> Material supplied
========================================================================

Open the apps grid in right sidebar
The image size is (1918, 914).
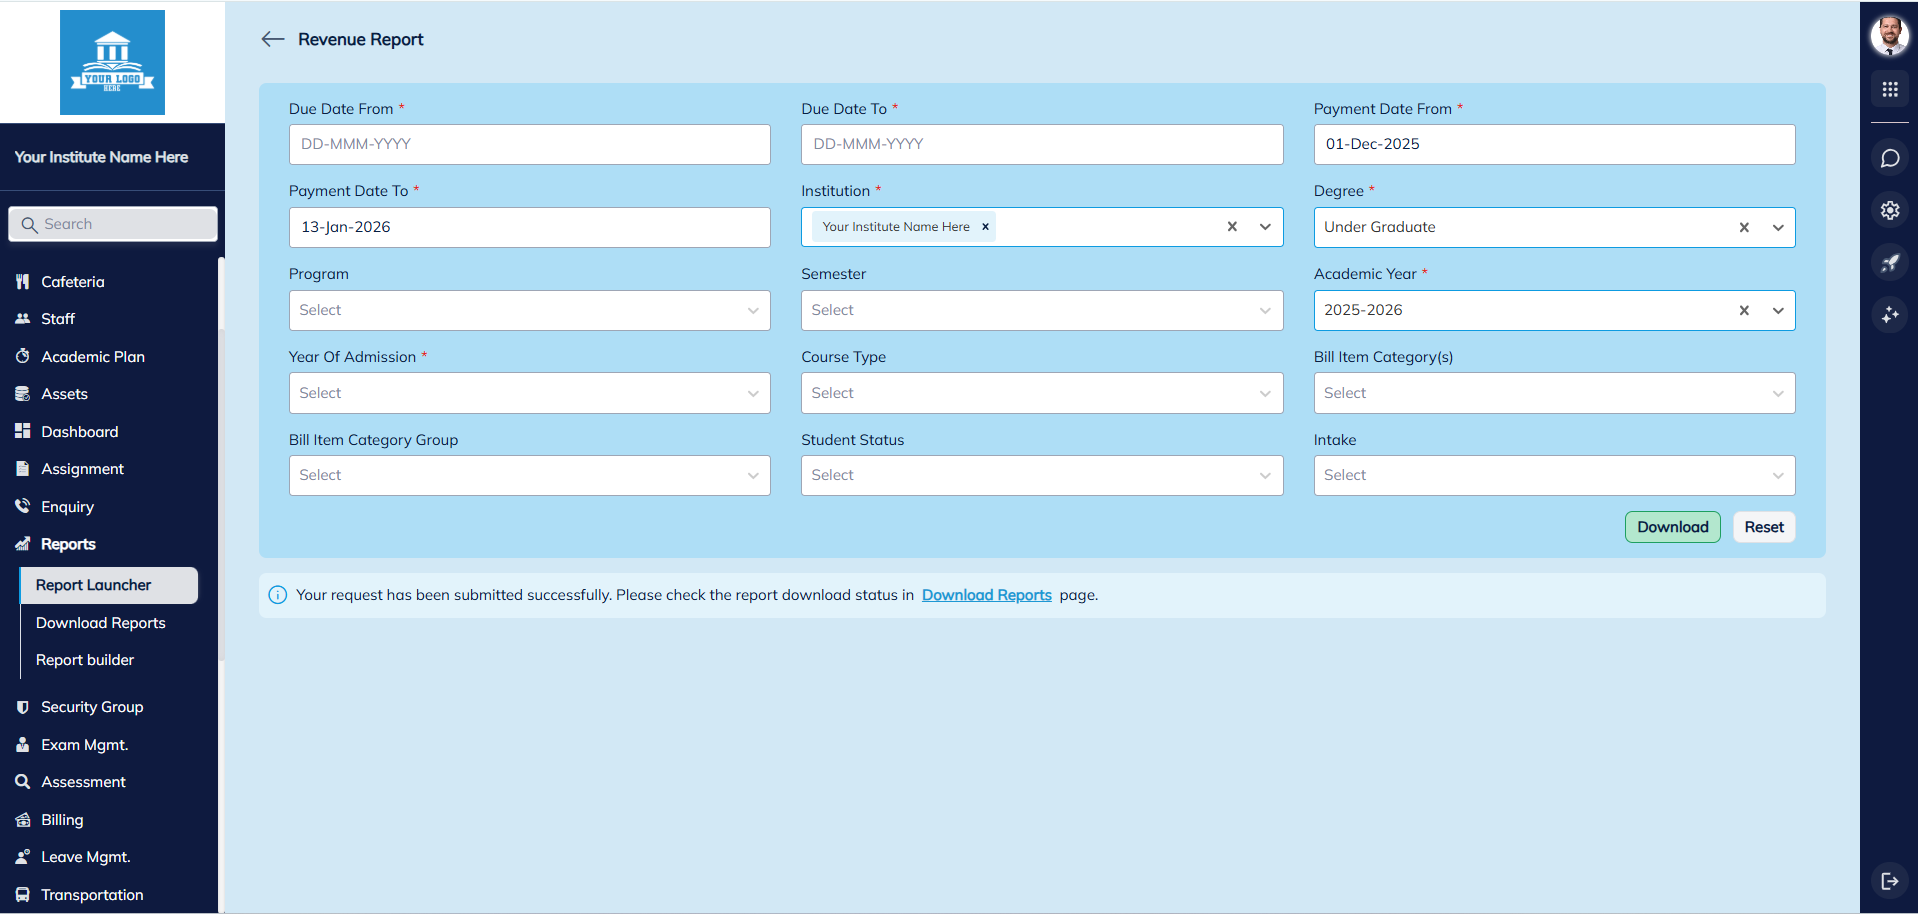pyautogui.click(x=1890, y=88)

========================================================================

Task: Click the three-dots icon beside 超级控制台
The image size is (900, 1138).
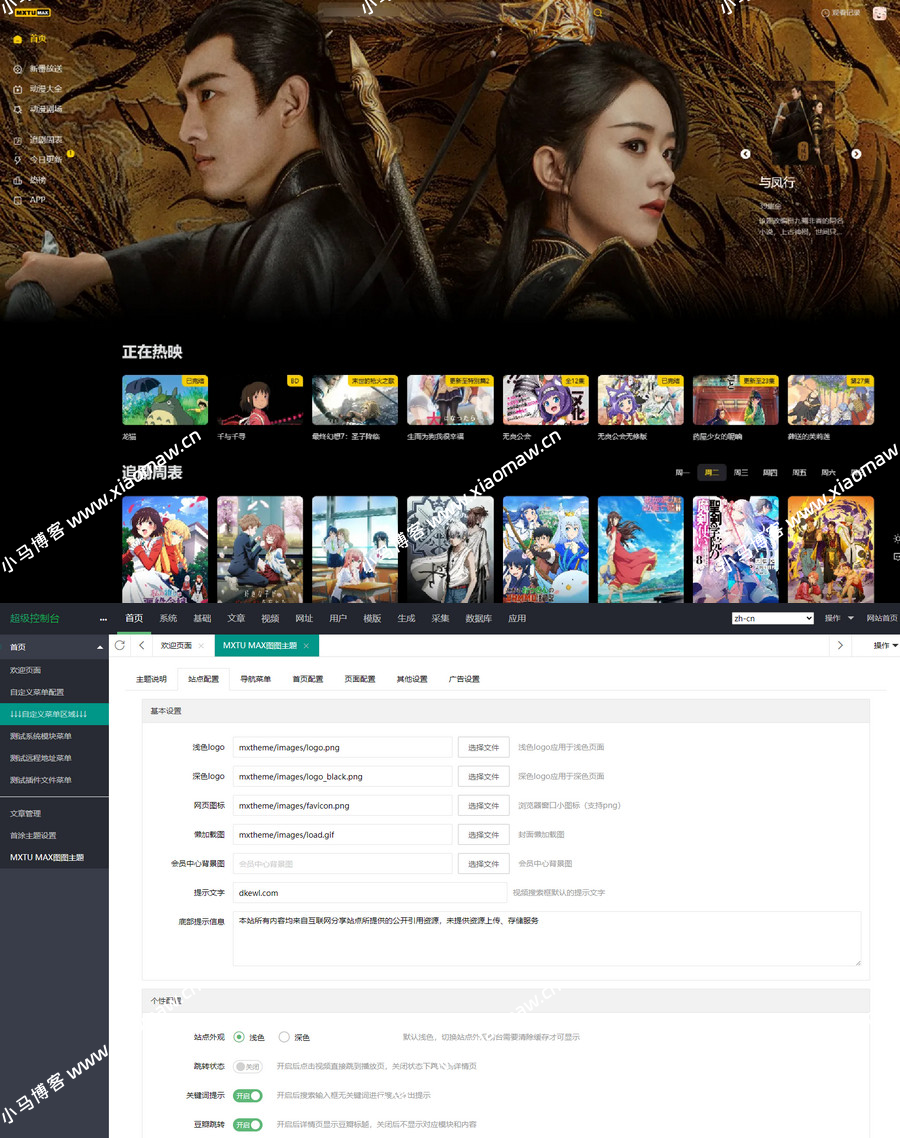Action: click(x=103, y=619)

========================================================================

> Instruction
Copy the stretch of the listing from the line containing "Open the apps grid in right sidebar" through the line containing "pyautogui.click(x=1890, y=88)", both ends included, and leave out the picture.

> Reply
Open the apps grid in right sidebar
The image size is (1918, 914).
pyautogui.click(x=1890, y=88)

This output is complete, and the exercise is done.